95% confidence level? Watch your language! March 18, 2007Posted by dorigo in mathematics, physics, science.
The lingo of particle physicists is a dangerous thing, liable to backfire. While standard expressions like “we exclude the production of a Higgs boson with a mass lower than 114.4 GeV at 95% confidence level” allow high-energy physicists to communicate easily and share information quickly, by-standers should not have to listen to that language, since they only get the impression that their chances of really understanding the issue are zilch.
The problem is that it is quite hard for a scientist to translate in real time from lingo to English. One frequently forgets how hard it is for outsiders to follow an explanation, and slips occur quite often.
Take the sentence quoted at the beginning above: what does it really mean, 95% confidence level ? Mind you, there is a reason to try and explain it: the searches of the Standard Model Higgs boson are in full swing at the Tevatron, and the LHC will soon join -and rapidly take over. And things as of now revolve around the meaning of those words.
In fact, if we want to discuss the existing information on the mass of the Higgs we are left with two things: the fixed lower limit set with direct searches by the LEP II experiments –M(higgs)>114.4 GeV, at 95% Confidence Level, that is – and the indirect upper limit from global electroweak fits, which moves around as more precise measurements of top and W masses are produced. The upper limit is now sitting at M(higgs)<144 GeV (again, at 95% CL), and it has gotten there by a continuous decrease as more data was included during the last year.
So, what is a lower limit at 95% confidence level ? If you try to measure a physical quantity whose value is still unknown, two things may happen. One, you may be lucky and measure it: no need for explicitly probabilistic language there, you quote the value and the estimated error (but notice, the error hides gory probabilistic details at times). Two, you only manage to come up with a range within which the true value may lay.
When number two happens, you have to be careful with the statement you make. To quantify in a standard way the range within which you measured the physical quantity to lay, it is customary to quote the point below or above which odds are only one in twenty that the true value is. This is a 5% chance, and the remaining odds are 95%: that is what one means when one says “at 95% confidence level the value is higher than…”.
Now, this post is not about explaining what we mean with that language. That is, it is, but I want to take it to a different level now. Because, dear reader, saying “x>blah at 95% CL” is a very, very, very loose piece of information. Indeed, it only quantifies the integral of a probability distribution (oh, lingo again!
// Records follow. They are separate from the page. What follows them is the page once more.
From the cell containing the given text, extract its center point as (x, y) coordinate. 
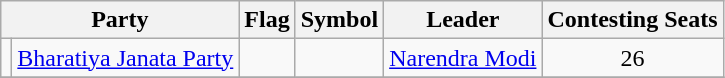
Symbol (339, 20)
26 (632, 58)
Party (120, 20)
Contesting Seats (632, 20)
Narendra Modi (463, 58)
Leader (463, 20)
Bharatiya Janata Party (126, 58)
Flag (267, 20)
Detect which cell encompasses the target text, then output its [x, y] center coordinate. 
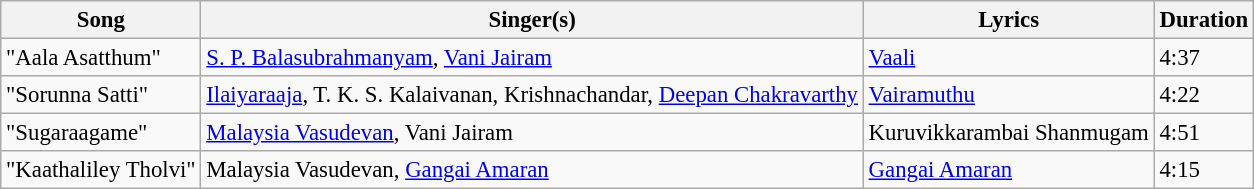
4:51 [1204, 133]
Malaysia Vasudevan, Vani Jairam [532, 133]
Duration [1204, 20]
4:15 [1204, 170]
Gangai Amaran [1008, 170]
"Sugaraagame" [101, 133]
Ilaiyaraaja, T. K. S. Kalaivanan, Krishnachandar, Deepan Chakravarthy [532, 95]
S. P. Balasubrahmanyam, Vani Jairam [532, 58]
Lyrics [1008, 20]
4:37 [1204, 58]
"Sorunna Satti" [101, 95]
4:22 [1204, 95]
Malaysia Vasudevan, Gangai Amaran [532, 170]
"Kaathaliley Tholvi" [101, 170]
Song [101, 20]
"Aala Asatthum" [101, 58]
Singer(s) [532, 20]
Kuruvikkarambai Shanmugam [1008, 133]
Vaali [1008, 58]
Vairamuthu [1008, 95]
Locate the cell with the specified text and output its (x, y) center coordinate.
But I am resigned to the idea of losing a few readers this deep in the post) at one single point x.
When the LEP II experiments made their final analysis of their data public, they not only quoted the 95% CL. They actually produced a plot, the one shown below.
In the plot, you see the function which caused the lower limit to be at 114.4 GeV. it is the black curve, which shows the CLs function of the Higgs mass found by LEP. I will not deal with the details of the definition of CLs, but you see a function which raises at blitzing speed from 10^(-6) at 111 GeV to 0.05 at 114.4 GeV. What that means is that the “95% CL limit” is a quite strong one: ok, there is a one-in-twenty chance that we missed a 114 GeV Higgs, but – look at the plot – the chance that we missed a 112 GeV Higgs are one in fifty thousand!
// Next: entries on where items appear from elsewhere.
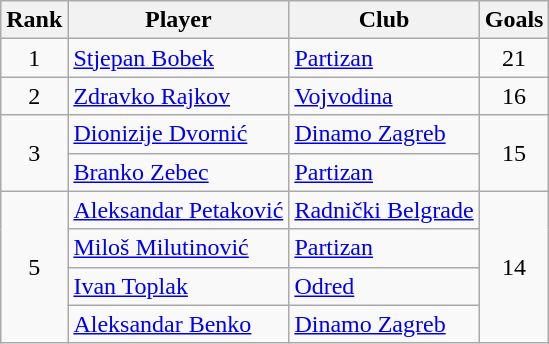
Vojvodina (384, 96)
Club (384, 20)
Player (178, 20)
Zdravko Rajkov (178, 96)
Goals (514, 20)
3 (34, 153)
Aleksandar Petaković (178, 210)
5 (34, 267)
Ivan Toplak (178, 286)
Odred (384, 286)
14 (514, 267)
Dionizije Dvornić (178, 134)
21 (514, 58)
Miloš Milutinović (178, 248)
16 (514, 96)
Rank (34, 20)
Aleksandar Benko (178, 324)
1 (34, 58)
Branko Zebec (178, 172)
15 (514, 153)
Stjepan Bobek (178, 58)
Radnički Belgrade (384, 210)
2 (34, 96)
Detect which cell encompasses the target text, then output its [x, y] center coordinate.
This has to be compared with the “indirect, global SM fits” upper limit at 144 GeV I was discussing above. That limit is still a 1-in-twenty chance, but its flavor is quite different: the chance that the Higgs is 145 GeV or larger is 1/20, but it is not dramatically smaller for 150 or 160 GeV! The probability distribution, that is, is much flatter for the indirect limit. When compared with the skyrocketing function plotted above, it is as flat as Illinois.
The above distinction, quite stark in the case I cited, is often overlooked, but it is of the utmost importance. Because although the indirect global fits point at a less than 80 GeV Higgs, we know the Higgs must be above 114 GeV – unless we declare we do not understand the first thing about LEP data. Hell, chances that it is below 110 GeV are less than one in a million! The indirect limit, besides the caveat that it is -well- indirect, and so less reliable, because slightly model-dependent and also relying on some assumptions, is much less strong a constraint.